Un peu de poutine dans notre vary mangatsiaka

mercredi 23 mai 2012 | Patrick A.

Accent québécois

Une question était posée hier par un lecteur, mais l’on pourrait presque croire qu’Andry Rajoelina a jugé nécessaire de nous précéder sur la réponse :

Question de « rasoulou » :

Patrick,

Si je comprends bien : cette stupide loi de 1962 ! est une brèche à toutes dérives de dictatures et de muselage des opposants, comme ce qui s’est passé samedi dernier ! C’est désolant ! et ce sera quand la Liberté ?

Réponse du Président de la Transition hier à Ambohitsorohitra :

Durant les campagnes électorales, les meetings seront libres et point n’est besoin de formuler une demande d’autorisation pendant cette période. Tous les candidats aux élections, tant législatives que présidentielles, sont autorisés à tenir des réunions populaires sur tout le territoire malgache. Mais pour l’heure, je lance un appel à tout un chacun à faire preuve de responsabilité afin que nous puissions redresser et sortir le pays de cette crise.

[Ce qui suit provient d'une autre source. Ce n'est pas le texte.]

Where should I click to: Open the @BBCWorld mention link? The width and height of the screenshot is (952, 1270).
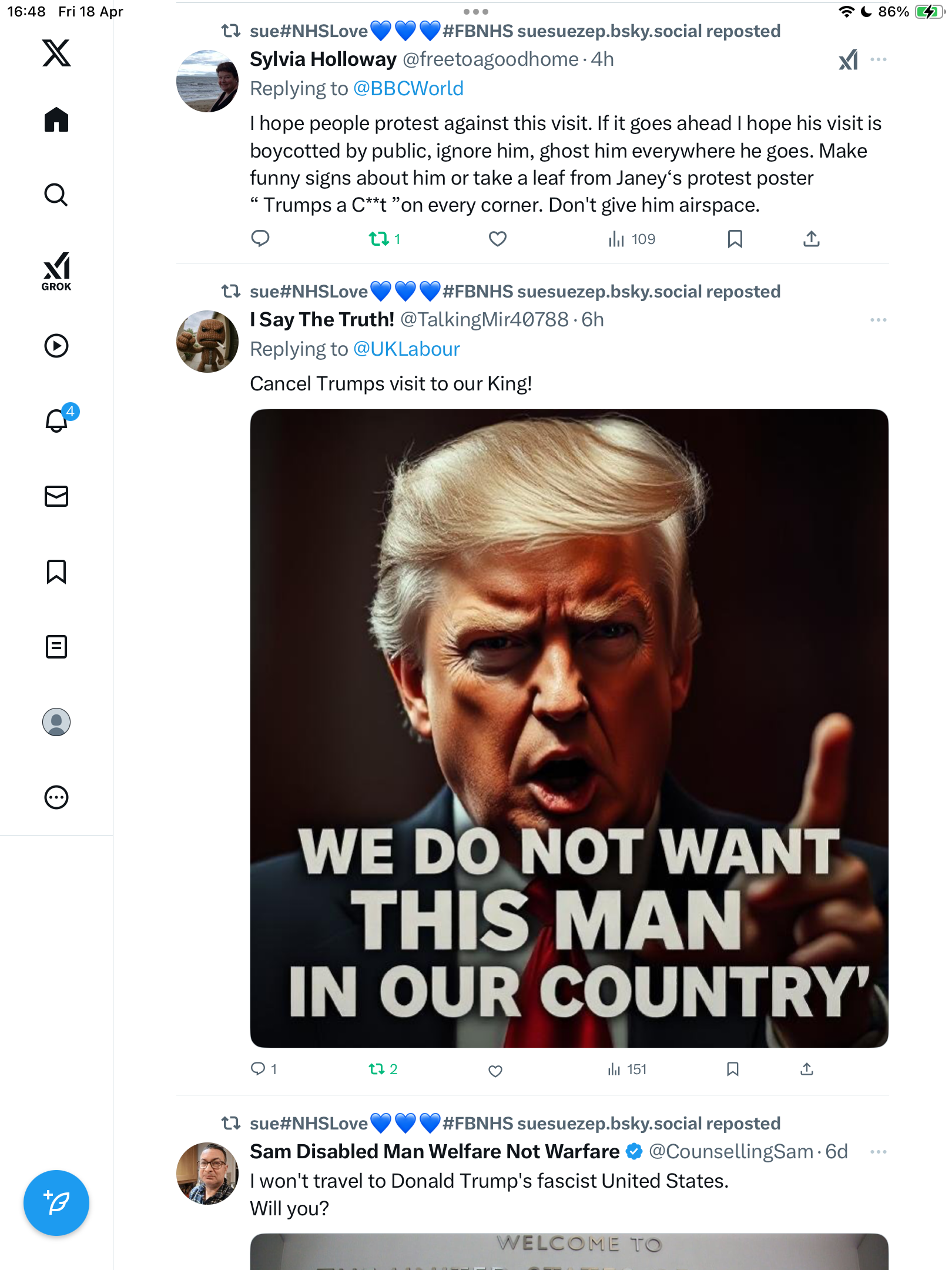pyautogui.click(x=408, y=89)
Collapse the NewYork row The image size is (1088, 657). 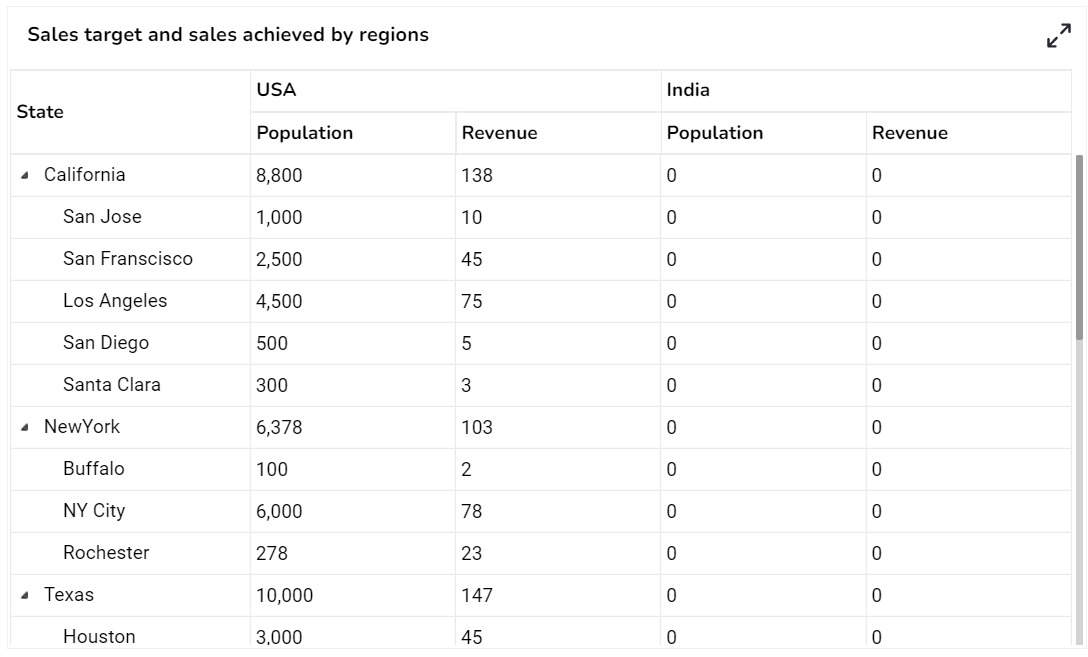(x=25, y=427)
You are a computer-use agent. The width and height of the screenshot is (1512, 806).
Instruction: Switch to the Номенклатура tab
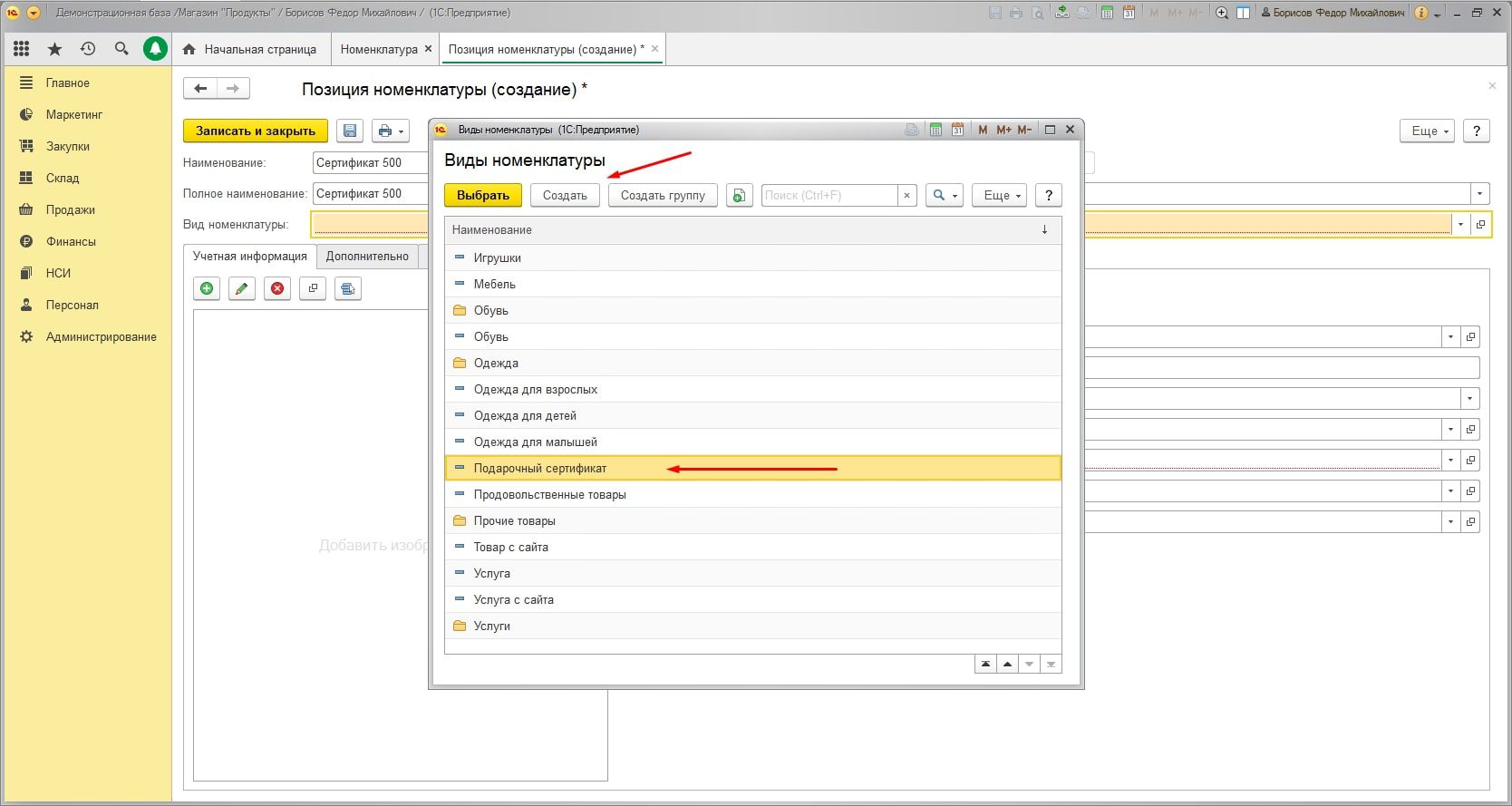[x=379, y=49]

Quant à ma propre réponse, je puis tenter de la formuler ci-après.

Si d’un point de vue juridique, la réponse d’Andry Rajoelina est conforme aux textes en vigueur [1], il n’en reste pas moins que ces ordonnances soumettant par principe toute réunion publique et toute manifestation sur la voie publique à autorisation préalable apparaissent comme étant en contradiction flagrante de la Constitution et des Conventions internationales que Madagascar a pourtant signées. Une restriction aussi généralisée apportée au droit de réunion est de toute évidence disproportionnée par rapport à des impératifs normaux de sauvegarde de l’ordre public.

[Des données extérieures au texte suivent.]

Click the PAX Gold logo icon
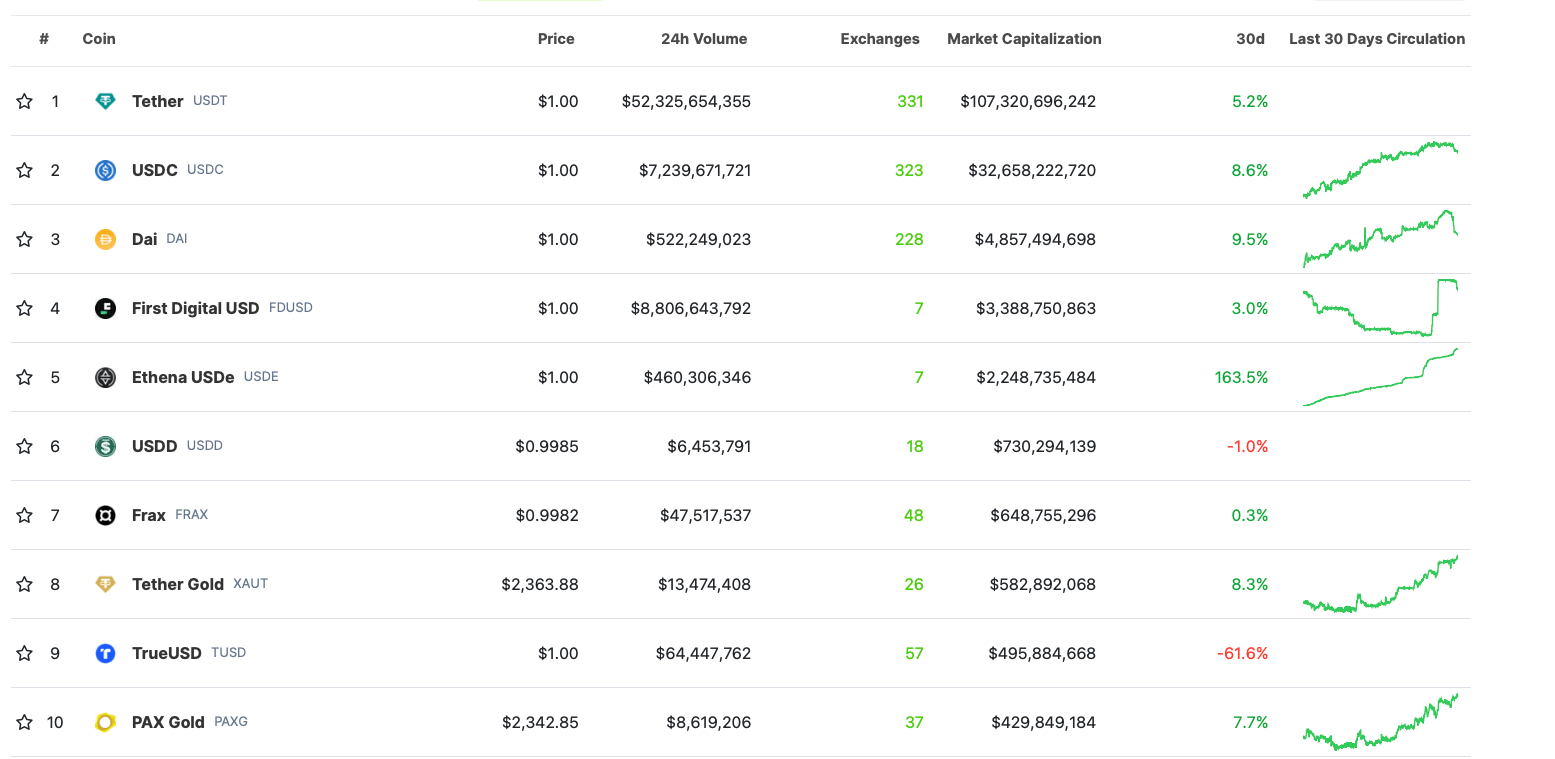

Plus grave peut-être, telle quelle, la loi est surtout une loi pousse-au crime. Elle met dans la même zone de flou les porteurs de « rano mahery » pour un « didim-poatra », les vrais syndicalistes et ceux qui auraient éventuellement l’intention de commettre des coups d’État violents. Ainsi, elle fait planer l’opprobre sur toute tentation d’exprimer une revendication légitime et freine toute expression du corps social. Il n’est pas déraisonnable d’estimer que ce texte, en amenant à enfouir les frustrations de la société, joue un rôle très important dans le cycle de crises que connait Madagascar : dans notre pays, le mécontentement ne peut pas s’exprimer ; il ne peut qu’exploser, de préférence sur la place du 13 mai.

Comme il existe quand même des juristes qui ont de l’humour, certains soutiendront peut-être avec moi qu’il n’y a là que stricte application de la Loi. Le texte dit bien : « Ne sont pas, toutefois, soumises à autorisation les sorties sur la voie publique conformes aux usages locaux ». 1972, 1991, 2002, 2009 : on peut bien parler d’usage...

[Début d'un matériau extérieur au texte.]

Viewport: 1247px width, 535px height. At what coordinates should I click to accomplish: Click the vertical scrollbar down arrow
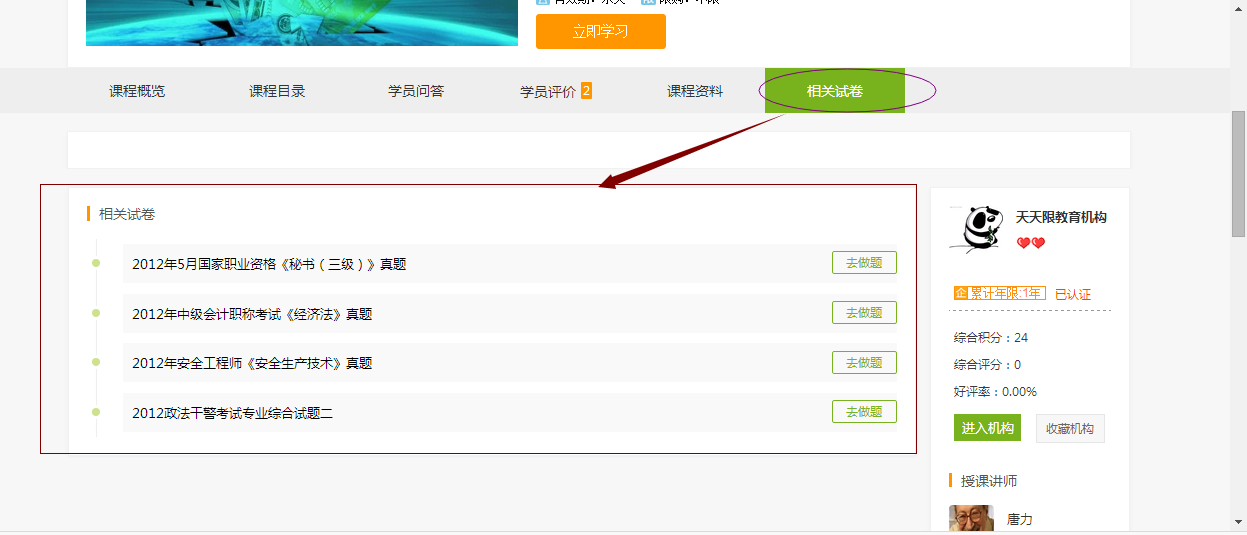(x=1238, y=523)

Notre indifférence depuis 50 ans par rapport à ce sujet contraste cruellement avec l’indignation qui est née au Québec à l’occasion de l’adoption de la loi 78. Cette loi exige notamment que les manifestations publiques soient déclarées huit heures à l’avance, ce qui reste pourtant largement plus libéral qu’une exigence d’autorisation préalable et ne diffère pas fondamentalement des pratiques en France. La loi supposée ramenée l’ordre est aujourd’hui en passe de devenir l’objet et la motivation principale de la manifestation.

Oui, ces textes devront être réformés. Mais en attendant, l’on n’aimerait pas être à la place des conseillers municipal d’Antananarivo, qui se retrouvent obligés de statuer en urgence sur une question laissée sous le tapis depuis 50 ans : qu’est ce que le droit de se rassembler pacifiquement ?

P.-S.

Au cas où ... : le poutine auquel le titre du présent article fait référence est le plat québécois.

Notes

[1Ordonnance 60-082 du 13 août 1960 modifiée notamment par l’ordonnance n° 62-017 du 14 août 1962

6 commentaires

Vos commentaires

  • 23 mai 2012 à 09:36 | plus qu’hier et moins que demain (#6149)

    Tout est question de maturité et de responsabilité, aucune loi au monde ne peut régir la vie en société pour les immatures et les irresponsables. « NY HENDRY IHANY NO ANARINA FA RAHA NY ADALA NO ANARINA NY LAMBANY NO ARIANY ». Même, si les us et coutumes et les bonnes mœurs sont sources de droit, vouloir tout écrire en noir sur blanc les règles qui régissent la vie en société relève de l’utopie.

  • 23 mai 2012 à 09:56 | kakilay (#2022)

    Question : une ordonnance est-elle supérieure à la Déclaration des droits de l’Homme que Madagascar a signé, et/ou à la Constitution ?

    Quand on a entendu les « négociateurs » de l’Emmo-reg à Ambohijatovo, ils se réfugiaient derrière la fameuse : firenena tan-dalàna.

    Alors ?
    Sont-ils dans l’ignorance des autres textes ?

    Car il est dit que c’est un droit. Donc, pas besoin de demander une autorisation. La question est de concilier ce droit avec la préservation de l’ordre public : d’où la nécessité d’informer les pouvoirs publics. Pour que ces derniers prennent les mesures pour maîtriser les débordements. La baomba et ses sbires ont pour mission d’encadrer les manifestations et d’agir en cas de débordement et non d’interdire une manifestation. Et nul n’est coupable avant les bombes lacrymogènes quand on regarde les films efa mpandeha.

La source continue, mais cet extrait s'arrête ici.